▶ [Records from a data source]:
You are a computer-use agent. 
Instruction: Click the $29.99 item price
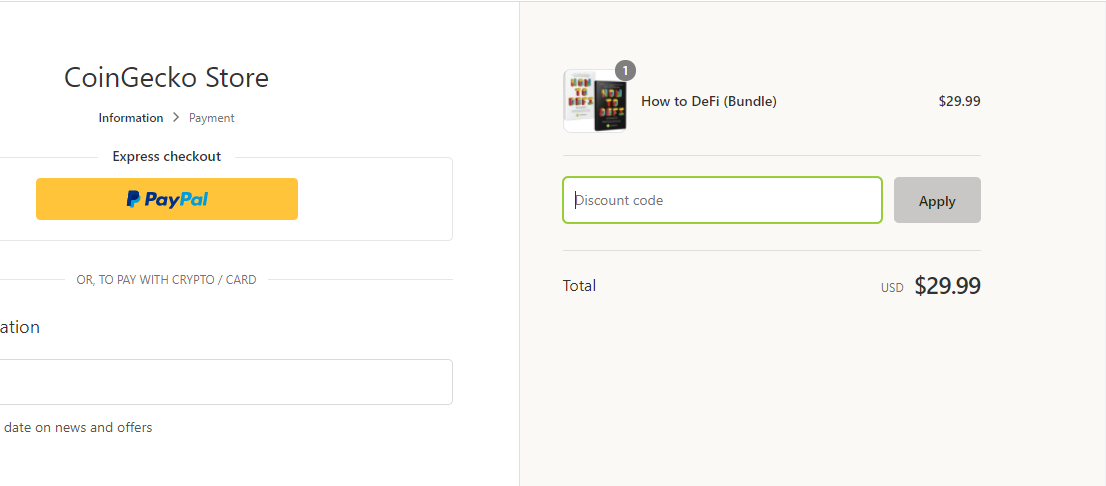coord(959,102)
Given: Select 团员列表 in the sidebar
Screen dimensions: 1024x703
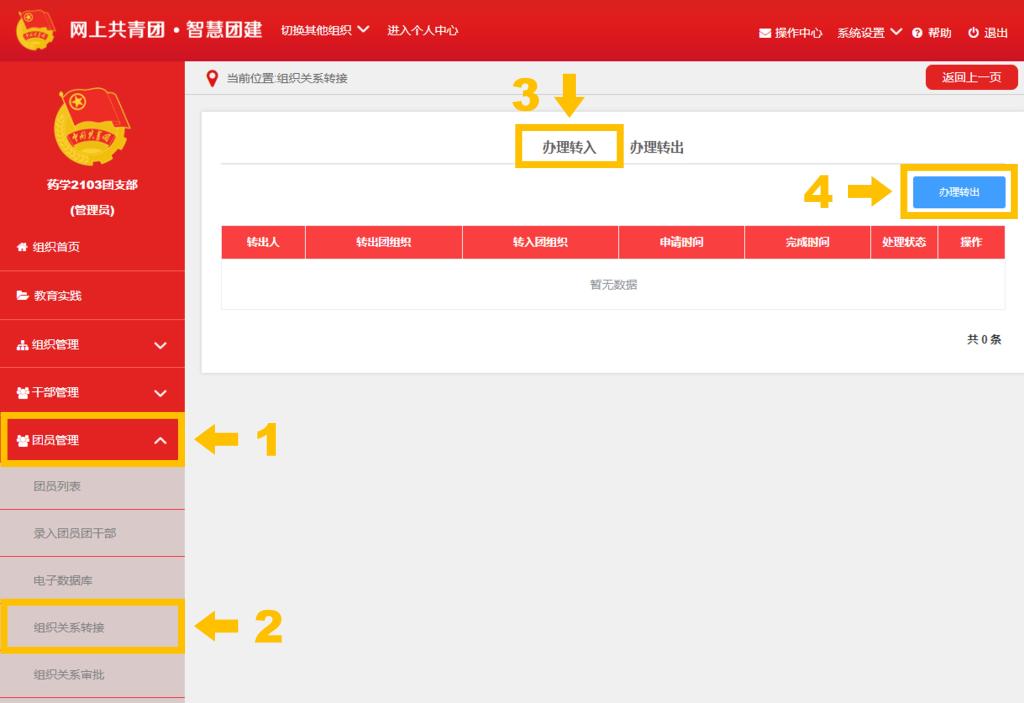Looking at the screenshot, I should pos(57,486).
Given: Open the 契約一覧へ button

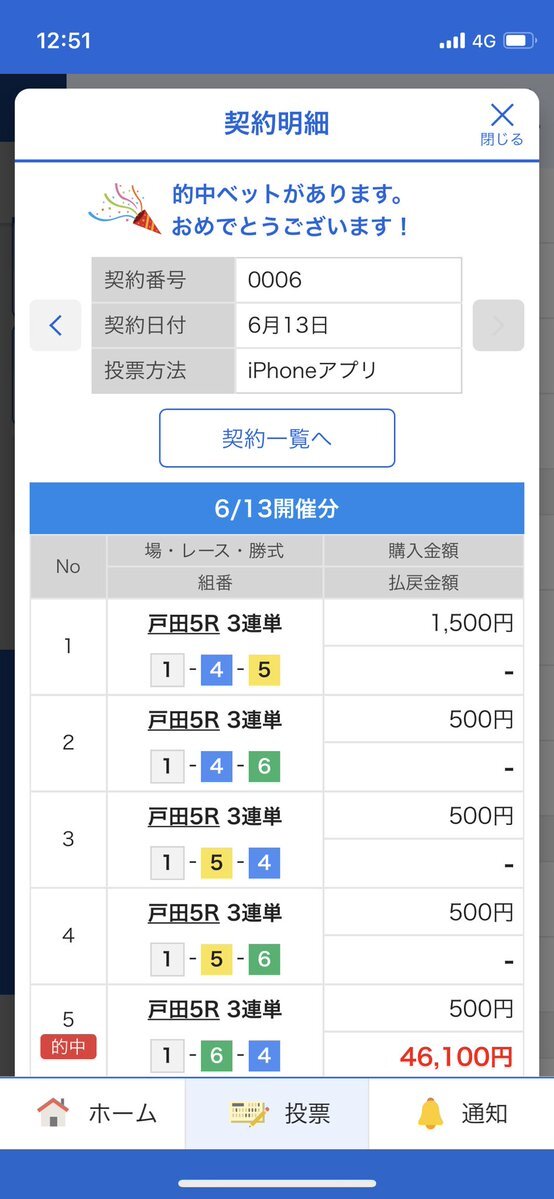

▶ [TASK GOAL]: Which of the lines above hold the word "Given"? Copy each one.

▶ [RESPONSE TO THIS TASK]:
Given: Select 团员列表 in the sidebar
Given: Open the 契約一覧へ button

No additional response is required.